A study published by scientists at the Yale Center for Neuroscience and Regeneration Research suggests the inner lining of a pig’s nose could be used as a treatment for spinal cord injury or disease.

The results of an experiment conducted several months ago showed that damaged monkey spinal cords repaired themselves when the pig cells were transplanted to the affected area. Led by Center Associate Director Jeffery Kocsis, a team of scientists is currently working to ascertain whether these results were due to the successful transplantation of pig olfactory cells or if the spinal cords repaired themselves independent of the transplanted cells.

Lakshmi Bangalore, the scientific liaison officer at the center, said pig cells were used because they can produce myelin — the fatty tissue that insulates nerve fibers in the central nervous system and helps transmit signals along nerves with speed and efficiency. A spinal cord injury usually does not kill neurons, but damages the myelin surrounding them so that nerves can no longer function properly, she said. In the group’s study, transplanted cells from genetically engineered pigs caused a regeneration of myelin around the damaged nerve cells, which restored their ability to transmit information throughout the nervous system.

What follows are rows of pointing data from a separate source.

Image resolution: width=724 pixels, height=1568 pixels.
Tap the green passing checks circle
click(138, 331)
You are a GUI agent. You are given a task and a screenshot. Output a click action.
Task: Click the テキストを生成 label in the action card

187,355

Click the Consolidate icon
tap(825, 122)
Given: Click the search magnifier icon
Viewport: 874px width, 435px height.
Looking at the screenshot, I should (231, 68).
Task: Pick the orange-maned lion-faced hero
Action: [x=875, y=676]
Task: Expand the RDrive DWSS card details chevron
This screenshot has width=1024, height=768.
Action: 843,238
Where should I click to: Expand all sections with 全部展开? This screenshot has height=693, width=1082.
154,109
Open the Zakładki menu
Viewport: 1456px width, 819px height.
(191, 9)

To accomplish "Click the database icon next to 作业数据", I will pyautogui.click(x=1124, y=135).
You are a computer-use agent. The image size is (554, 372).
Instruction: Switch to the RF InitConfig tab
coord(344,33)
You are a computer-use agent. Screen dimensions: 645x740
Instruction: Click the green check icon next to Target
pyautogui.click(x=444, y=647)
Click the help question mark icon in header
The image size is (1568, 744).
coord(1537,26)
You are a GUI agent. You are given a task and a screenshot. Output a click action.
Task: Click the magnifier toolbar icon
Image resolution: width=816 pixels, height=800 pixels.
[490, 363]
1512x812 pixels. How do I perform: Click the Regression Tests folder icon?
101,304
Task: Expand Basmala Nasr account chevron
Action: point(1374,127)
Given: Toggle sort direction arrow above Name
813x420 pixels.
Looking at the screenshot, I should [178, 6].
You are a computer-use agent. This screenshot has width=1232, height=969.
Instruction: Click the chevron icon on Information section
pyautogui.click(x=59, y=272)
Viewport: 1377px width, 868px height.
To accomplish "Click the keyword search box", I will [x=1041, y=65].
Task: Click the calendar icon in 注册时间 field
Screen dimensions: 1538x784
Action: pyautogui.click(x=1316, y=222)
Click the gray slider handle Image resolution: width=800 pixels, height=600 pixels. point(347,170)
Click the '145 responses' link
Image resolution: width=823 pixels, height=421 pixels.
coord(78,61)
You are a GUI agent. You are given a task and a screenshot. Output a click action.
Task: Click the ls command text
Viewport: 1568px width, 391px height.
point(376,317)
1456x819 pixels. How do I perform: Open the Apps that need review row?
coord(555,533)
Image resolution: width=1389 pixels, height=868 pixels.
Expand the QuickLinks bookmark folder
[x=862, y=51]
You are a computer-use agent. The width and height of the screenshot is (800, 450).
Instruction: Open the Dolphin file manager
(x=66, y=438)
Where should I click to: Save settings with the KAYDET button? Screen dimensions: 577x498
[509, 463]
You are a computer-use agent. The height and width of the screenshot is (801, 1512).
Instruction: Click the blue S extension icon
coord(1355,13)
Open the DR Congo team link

Bangalore said the research has significant implications for the treatment of multiple sclerosis.

“MS is caused by a lack of myelin, and, after transplanting these cells into damaged areas, we did see regeneration and remylenation,” she said. “Right now we’re just trying to learn as much as possible.”

Associate research scientist Karen Lankford said the center has recently begun to transplant nerve cells from a monkey’s leg into its own spinal cord. This process differs from the original pig cell transplantation, she said, because now, instead of transferring cells from one species to another, the cells taken from one animal are put back into the same individual.

Lankford said this process has an even greater significance than the cross-species transplantation, as it relates to the eventual treatment of humans.

“Ideally, you’d want to use a person’s own cells,” she said. “Even though the pig cells are genetically engineered, they’re still a foreign cell that could possibly be rejected.”

Kocsis said that so far, it appears that the monkey cells require the transplanted pig cells in order to regenerate myelin.

In contrast, damaged cells within a rat’s spinal cord will spontaneously undergo a process of self-repair and will remyelinate themselves without the transplantation of any other cells.

“This process of self-repair doesn’t occur in humans, and we haven’t seen any self-repair in the primates that we have been studying,” Kocsis said. “The potential is there, but they don’t normally repair on their own.”

Kocsis said further research at the center is directed toward determining whether or not the spines of other animals can be stimulated to regenerate by progenitor cells — cells that are slightly more differentiated and specialized than stem cells. He said the research team is also testing to learn if young progenitor cells can be introduced into the central nervous system to facilitate remyelination.